Fourth, Australia must continue to reassure regional neighbors, especially Indonesia, that the submarine program can be managed within Australia’s nuclear non-proliferation obligations and won’t contribute to a regional arms race.

The AUKUS submarine program is a dramatic punctuation mark in a much larger story of radical changes to the military balance in the Indo-Pacific driven by concerns about China’s assertive posture in the region and coercion of Taiwan.

The United States is shifting to a more distributed and mobile force posture and modernizing and strengthening alliances. Australia and Japan are boosting defense spending and aspire to militaries with much more offensive punch, especially long-range strike capabilities.

The goal is to build a U.S.-led arc of deterrence across the region, with Taiwan front of mind. But in the current era, allies like Australia and Japan are also sharply focused on defense of the homeland.

Southeast Asian nations worry about the risk of war in the Indo-Pacific, with its devastating strategic and economic consequences, and want the United States and China to better manage their competition.

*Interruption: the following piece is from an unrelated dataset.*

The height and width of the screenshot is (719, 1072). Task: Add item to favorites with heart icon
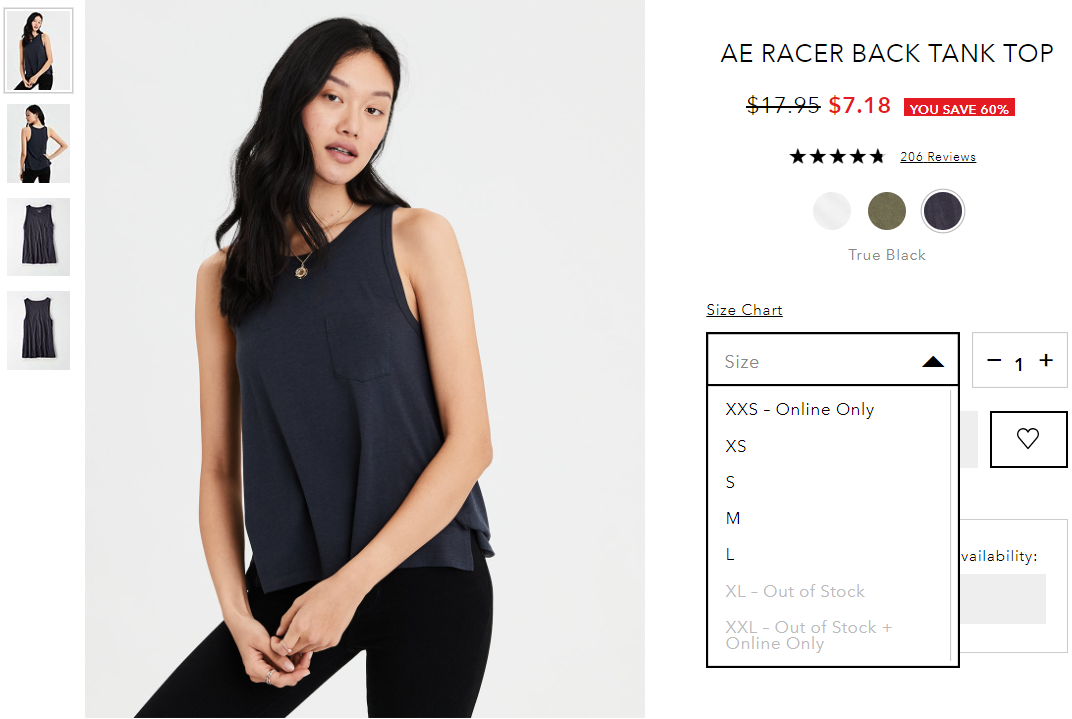coord(1028,439)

The first Australian-operated Virginia-class submarine won’t enter into service until the mid-2030s. The first Australian-built submarine will have to wait for the 2040s. These immensely long lead times underline how strategic shifts can easily outpace the ability of governments to deliver the military capability to deal with them.

The biggest risk of Australia’s nuclear submarines, therefore, is the possibility they will still be on the drawing board when they are most needed.